▸ **WHAT THE TASK ASKS**: The answer must consist of each line of the records below that contains the string "output".

= = = = =

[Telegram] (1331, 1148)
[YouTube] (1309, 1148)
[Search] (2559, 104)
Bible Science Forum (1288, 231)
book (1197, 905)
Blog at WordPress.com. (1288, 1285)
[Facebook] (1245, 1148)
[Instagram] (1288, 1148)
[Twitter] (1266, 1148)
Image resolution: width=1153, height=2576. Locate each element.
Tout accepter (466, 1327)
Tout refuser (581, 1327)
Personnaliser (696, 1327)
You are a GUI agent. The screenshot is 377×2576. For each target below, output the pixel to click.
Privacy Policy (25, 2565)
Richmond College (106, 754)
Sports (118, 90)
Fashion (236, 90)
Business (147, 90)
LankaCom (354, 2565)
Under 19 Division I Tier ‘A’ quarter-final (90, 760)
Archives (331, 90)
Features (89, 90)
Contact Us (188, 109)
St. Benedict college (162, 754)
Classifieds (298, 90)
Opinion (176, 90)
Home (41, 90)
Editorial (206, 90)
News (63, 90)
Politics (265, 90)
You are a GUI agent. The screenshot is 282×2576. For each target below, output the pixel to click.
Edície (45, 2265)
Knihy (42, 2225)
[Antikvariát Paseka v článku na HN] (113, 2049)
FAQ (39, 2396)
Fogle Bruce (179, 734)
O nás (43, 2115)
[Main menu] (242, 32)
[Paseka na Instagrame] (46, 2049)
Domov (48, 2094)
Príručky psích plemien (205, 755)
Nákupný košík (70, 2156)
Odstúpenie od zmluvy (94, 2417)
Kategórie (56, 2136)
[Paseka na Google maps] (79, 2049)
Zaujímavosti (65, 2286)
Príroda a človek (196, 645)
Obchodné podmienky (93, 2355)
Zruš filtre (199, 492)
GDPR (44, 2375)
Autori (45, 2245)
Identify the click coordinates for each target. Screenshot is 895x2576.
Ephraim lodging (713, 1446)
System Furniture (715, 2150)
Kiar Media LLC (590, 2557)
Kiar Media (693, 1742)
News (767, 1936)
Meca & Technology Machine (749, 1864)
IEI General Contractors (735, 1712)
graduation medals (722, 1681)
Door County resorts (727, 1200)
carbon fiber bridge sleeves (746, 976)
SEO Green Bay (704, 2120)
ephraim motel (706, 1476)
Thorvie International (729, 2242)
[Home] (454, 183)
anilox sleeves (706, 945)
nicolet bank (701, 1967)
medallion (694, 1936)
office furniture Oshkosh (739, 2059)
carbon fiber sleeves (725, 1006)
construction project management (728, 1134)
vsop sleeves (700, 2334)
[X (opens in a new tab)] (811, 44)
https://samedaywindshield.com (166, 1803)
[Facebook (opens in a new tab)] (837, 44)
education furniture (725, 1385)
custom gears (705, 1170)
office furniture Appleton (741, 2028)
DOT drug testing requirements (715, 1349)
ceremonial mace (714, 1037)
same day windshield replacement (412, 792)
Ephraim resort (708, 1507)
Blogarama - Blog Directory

= = = = =

▸ **RESULT BELOW**:
You are a GUI agent. The screenshot is 377×2576. For each target below, output the pixel to click.
You are a GUI agent. The screenshot is 282×2576. For each target below, output the pixel to click.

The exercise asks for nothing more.